Within the records below, find each line that holds the string "agent", then copy it.

Segment Start: Task inputs

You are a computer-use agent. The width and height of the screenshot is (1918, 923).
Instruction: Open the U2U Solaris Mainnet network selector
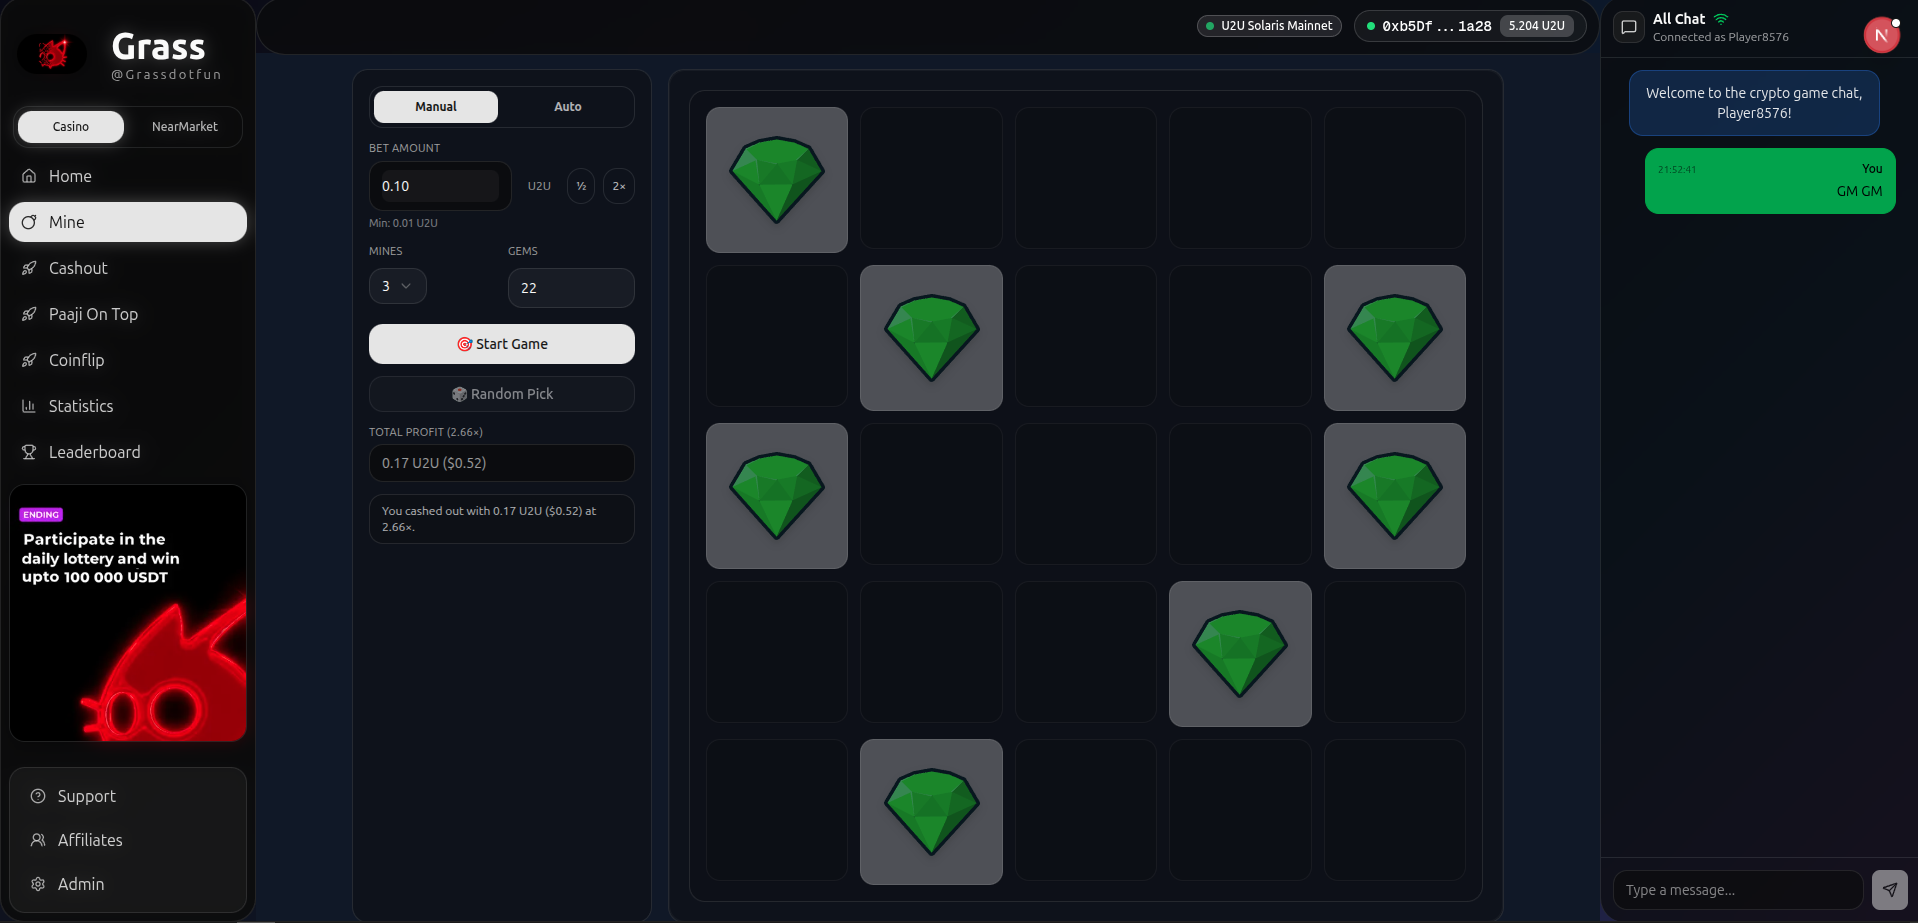(x=1269, y=26)
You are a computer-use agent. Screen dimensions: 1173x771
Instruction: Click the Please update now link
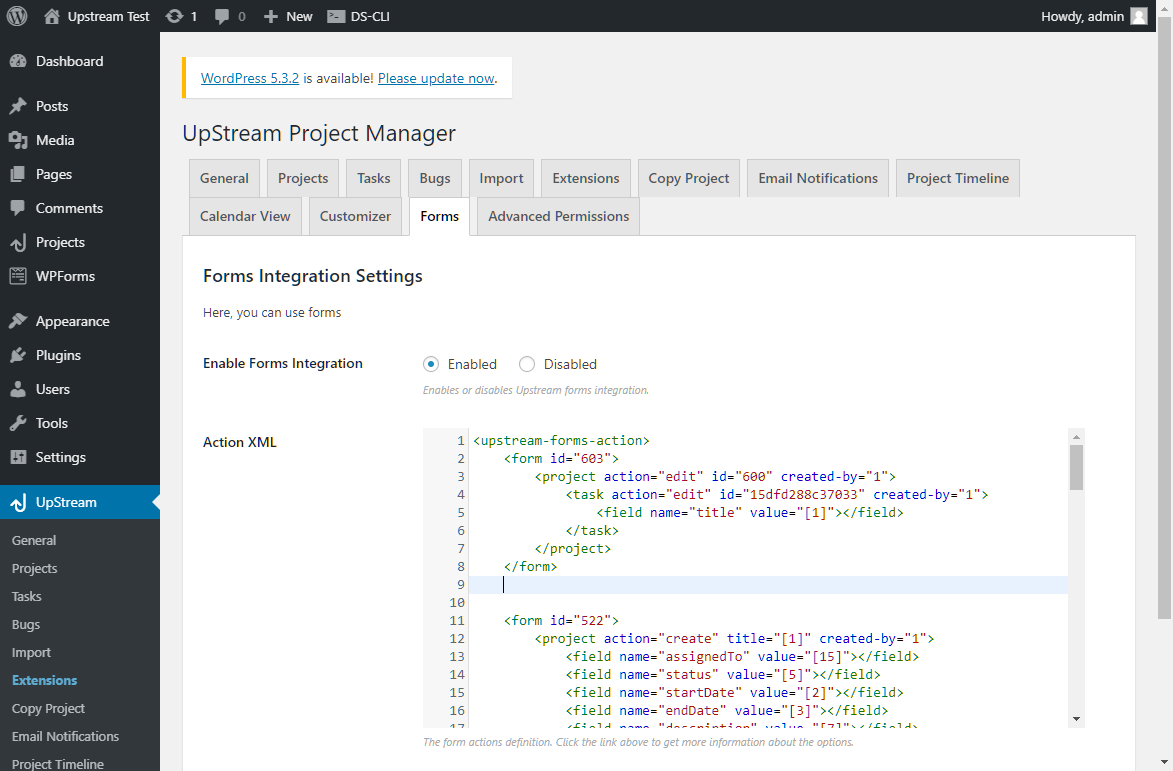[434, 78]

Segment End: Task inputs

### Answer area:
You are a computer-use agent. The width and height of the screenshot is (1918, 923).
You are a computer-use agent. Screen dimensions: 1173x771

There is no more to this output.